Background

Stress ulcer prophylaxis (SUP) is an important concern in intensive care. Some previous studies have reported that 5 to 25% of critically ill patients without SUP develop upper gastrointestinal bleeding (UGIB) due to the severity of illness and/or invasive treatments [1, 2]. A systematic review and meta-analysis showed that histamine type 2 receptor blockers (H2Bs) and proton pump inhibitors (PPIs) significantly reduced the incidence of UGIB in critically ill adult patients [3]. Nonetheless, H2Bs and PPIs have been shown to increase the incidence of hospital-acquired pneumonia (HAP) and Clostridioides difficile infection (CDI) [4,5,6].

Currently, medical checklists are widely used to maintain the compliance of medications and interventions in intensive care units.

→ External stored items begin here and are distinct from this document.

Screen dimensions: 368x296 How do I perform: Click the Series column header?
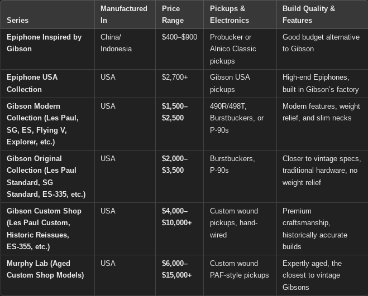coord(17,20)
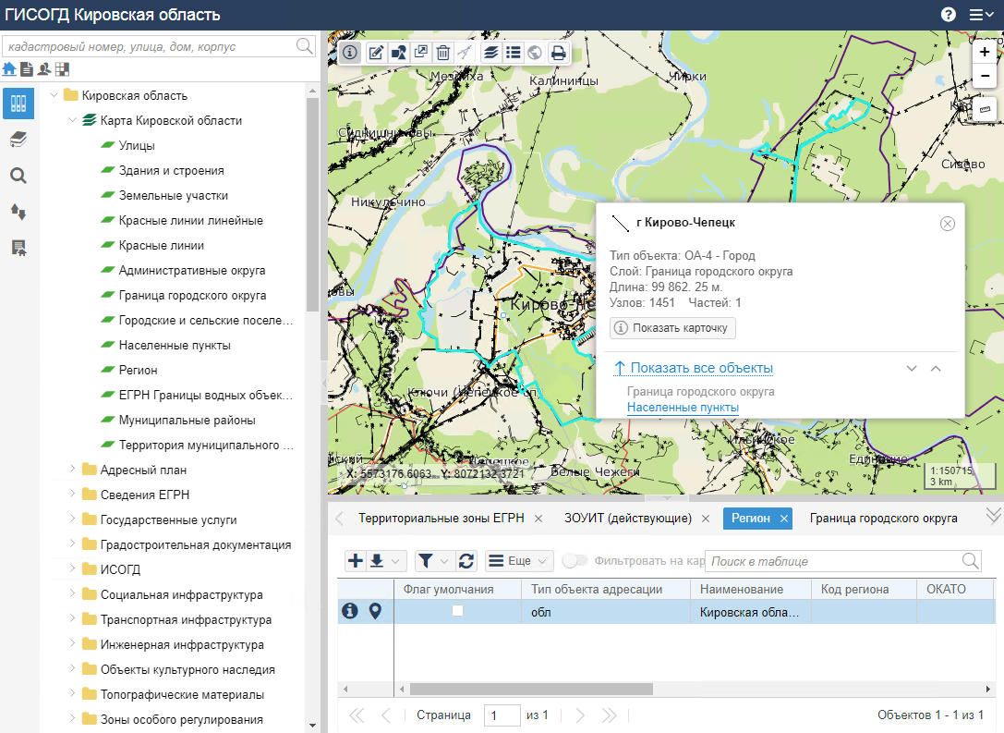
Task: Click the ruler measure tool on map
Action: coord(985,110)
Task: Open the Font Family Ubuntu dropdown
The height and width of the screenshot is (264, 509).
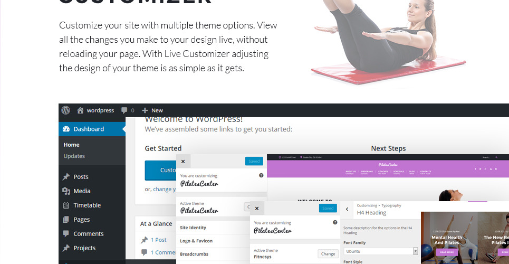Action: click(x=381, y=251)
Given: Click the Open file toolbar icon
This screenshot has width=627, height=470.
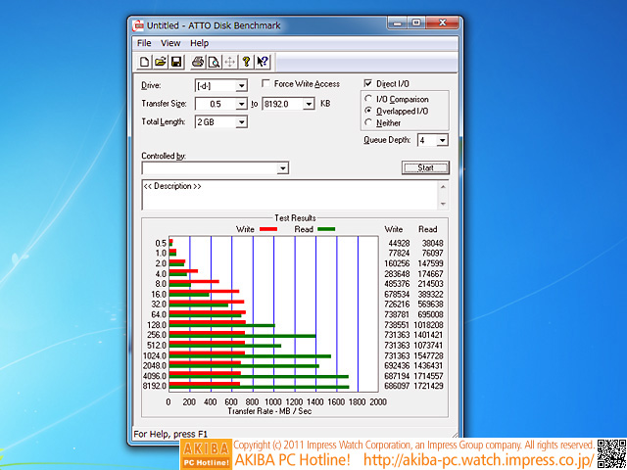Looking at the screenshot, I should pyautogui.click(x=160, y=62).
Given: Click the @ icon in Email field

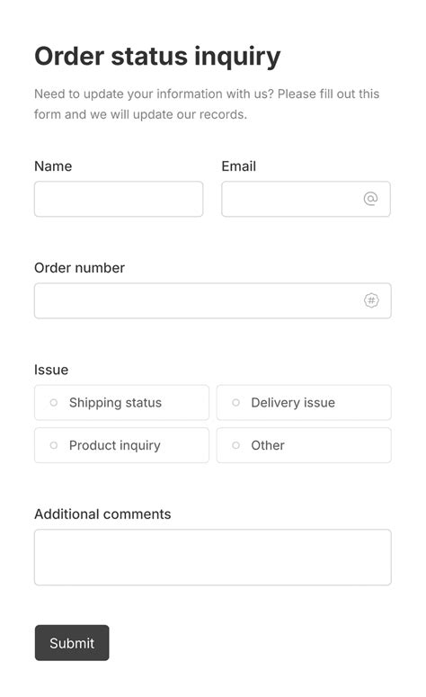Looking at the screenshot, I should tap(370, 199).
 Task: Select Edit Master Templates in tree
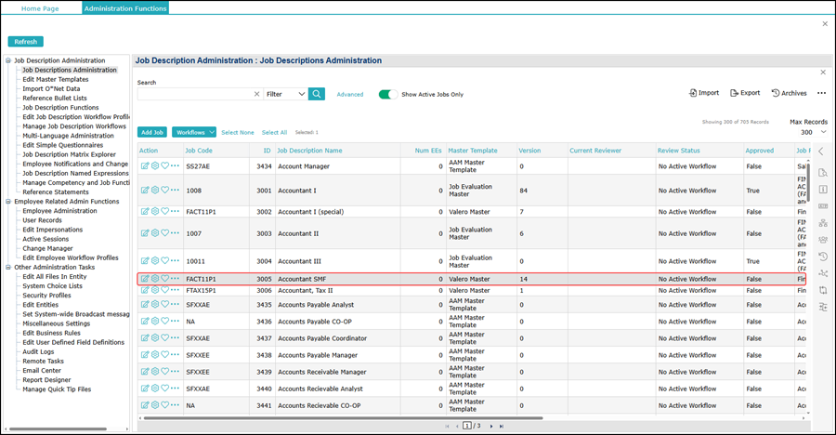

Previous studies have reported that utilizing medical checklists improved the quality of patient care and reduced patient mortality and length of ICU stay [7,8,9].

However, the efficacy of medical checklists in terms of reducing the UGIB incidence and unnecessary administration of SUP medications has not been sufficiently explored yet.

This study aimed to investigate the incidence of UGIB and rate of administering SUP medications before and after setting administration criteria for SUP and introducing a medical checklist in critically ill adults.

Methods

Study design

This was a retrospective pre-post intervention, noninferiority study conducted at a single-center, tertiary adult and pediatric mixed ICU. Institutional ethical committee approval was obtained (approval number 60-19-0014). In this study, we analyzed patients admitted to the ICU between September 2014 and April 2015. At our ICU, we used a routine set of orders that included maintenance fluid and H2B together to recall the administration of H2B as a SUP that potentially resulted in the unnecessary administration of H2B as SUP in the preintervention period. If there was a contraindication for H2B, we administered PPI instead of H2B.

Intervention

The interventions comprised the following three actions: introduction of a medical checklist (Table 1), removal of H2B from the routine set of orders that included maintenance fluid and H2B together, and creating SUP criteria (Table 2). These interventions were introduced on December 22, 2014. Prior to introducing these interventions, all the ICU medical professionals were instructed about the medical checklist and SUP criteria through department conferences and didactic lectures. The SUP criteria were created based on the reported criteria in previous reports [11,12,13].

Table 1 Checklist used in the ICU
Table 2 SUP criteria used in the ICU

Every morning, the medical checklist was reviewed by the ICU physicians and nurses to share the treatment policy and to not forget necessary routine medical practices, such as the SUP. If necessary, the protocols or criteria for the checklist item were referenced (for example, sedation protocol, enteral nutrition protocol, and SUP criteria), and the ICU physicians made a clinical decision about those. Patients who had one of the major adaptation criteria or at least two of the minor adaptation criteria (Table 2) were administered SUP medications if they did not have any exclusion criteria. However, some patients who were considered to be at a higher risk for UGIB could be administered SUP medications at the direction of the ICU attending physician even if they were included in the SUP exclusion criteria.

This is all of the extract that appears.